Isolated scalp involvement with pityriasis versicolor alba (Pityrias Versicolor Albus Capitis) in a patient from a dry temperate region
Published Web Locationhttps://doi.org/10.5070/D30qx2p4qz
Isolated scalp involvement with pityriasis versicolor alba (pityrias versicolor albus capitis) in a patient from a dry, temperate
From the Dermatology Department, Shiraz University of Medical Sciences, Shiraz, Iran. email@example.com
M Naseri MD and MR Namazi MD
Dermatology Online Journal 9(3): 17
Pityriasis versicolor (tinea versicolor) is a common superficial fungal infection of the skin involving the hyphal (filamentous) form of Pityrosporum orbiculare. Clinical cutaneous infection is common in humid, tropical climates, but declines to less than 5 percent in temperate climates. Isolated face or scalp involvement is rare. We present a boy living in a temperate region who had sudden onset of scalp and hairline involvement with tinea versicolor.

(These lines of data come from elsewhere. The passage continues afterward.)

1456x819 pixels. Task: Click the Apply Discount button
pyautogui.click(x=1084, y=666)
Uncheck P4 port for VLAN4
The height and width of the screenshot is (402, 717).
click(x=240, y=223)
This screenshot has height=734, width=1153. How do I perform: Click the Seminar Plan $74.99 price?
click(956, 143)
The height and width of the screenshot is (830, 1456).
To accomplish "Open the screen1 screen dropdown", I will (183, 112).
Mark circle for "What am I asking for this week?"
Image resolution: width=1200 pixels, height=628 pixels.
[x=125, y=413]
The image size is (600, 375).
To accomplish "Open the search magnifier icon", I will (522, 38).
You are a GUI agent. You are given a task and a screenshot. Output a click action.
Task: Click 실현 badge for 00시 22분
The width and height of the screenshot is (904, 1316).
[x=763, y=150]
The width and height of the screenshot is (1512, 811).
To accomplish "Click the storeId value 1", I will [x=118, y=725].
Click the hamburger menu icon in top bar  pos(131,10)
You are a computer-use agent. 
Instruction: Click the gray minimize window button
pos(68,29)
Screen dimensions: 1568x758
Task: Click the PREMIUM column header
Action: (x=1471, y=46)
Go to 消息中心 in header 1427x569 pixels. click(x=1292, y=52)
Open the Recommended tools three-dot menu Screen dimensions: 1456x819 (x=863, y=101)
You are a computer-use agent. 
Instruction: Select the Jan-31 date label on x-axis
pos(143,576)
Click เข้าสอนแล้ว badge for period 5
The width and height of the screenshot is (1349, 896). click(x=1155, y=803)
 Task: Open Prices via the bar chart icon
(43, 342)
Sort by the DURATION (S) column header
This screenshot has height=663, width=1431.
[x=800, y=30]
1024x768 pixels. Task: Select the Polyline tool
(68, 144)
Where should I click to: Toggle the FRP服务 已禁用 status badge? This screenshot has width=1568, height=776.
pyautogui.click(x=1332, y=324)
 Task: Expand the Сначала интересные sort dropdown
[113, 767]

|Whitish discoloration of the skin near the hair margin due to pityriasis versicolor alba.|
A 12-year-old boy with skin type IV who was living in a village with a dry, temperate climate was referred to our center for evaluation of asymptomatic skin discoloration present for 4 days. Skin examination revealed the presence of patchy and confluent areas of macular hypopigmentation, with scant scale, along the hair margin of the forehead and temple areas (Fig. 1). With Wood's lamp examination, the above areas as well as the whole scalp showed a pale-yellow fluorescence. A KOH preparation revealed the presence of hyphae and spores in a spaghetti-and-meatballs pattern. The patient's problem was diagnosed as pityriasis versicolor alba.
Pityriasis versicolor (tinea versicolor) is a common, chronic, superficial fungal infection of the skin due to the hyphal (filamentous) form of Malassezia furfur (synonym Pityrosporum orbiculare). Its incidence reaches 50 percent in humid, tropical climates, and declines to less than 5 percent in temperate climates.  The infection tends to flare during warm weather.  The color of the lesions varies from almost white to reddish-brown or fawn-colored. 
In dark-complexioned children, a severe, rapidly spreading, hypopigmented variant may occur, colorfully called pityriasis versicolor alba or achromia parasitica.  The cause of hypopigmentation is unclear. Ultrastructural studies have shown that affected skin has an abnormality of melanosome number and packaging, with hypopigmented areas demonstrating a decreased number of individually dispersed melanosomes.  Extracts of Malassezia furfur cultures contain C9-C11 dicarboxylic acids that may inhibit tyrosinase. 
The site most commonly affected by pityriasis versicolor is the upper trunk. Other parts of the body such as axillae, groins, and genitalia may also be involved. Isolated facial and scalp involvement, as occurred in our case, is rare and mainly occurs in tropical locations.
Isolated involvement of body areas with pityriasis versicolor alba may be misdiagnosed as vitiligo, especially when the lesions have only slight scale, which may not be noticed by the inexperienced physician. However, in tinea versicolor alba the history is usually of short duration and scale can usually be appreciated when the affected skin is stretched or firmly scraped. In addition, Wood's lamp examination shows yellowish fluorescence only in pityriasis versicolor.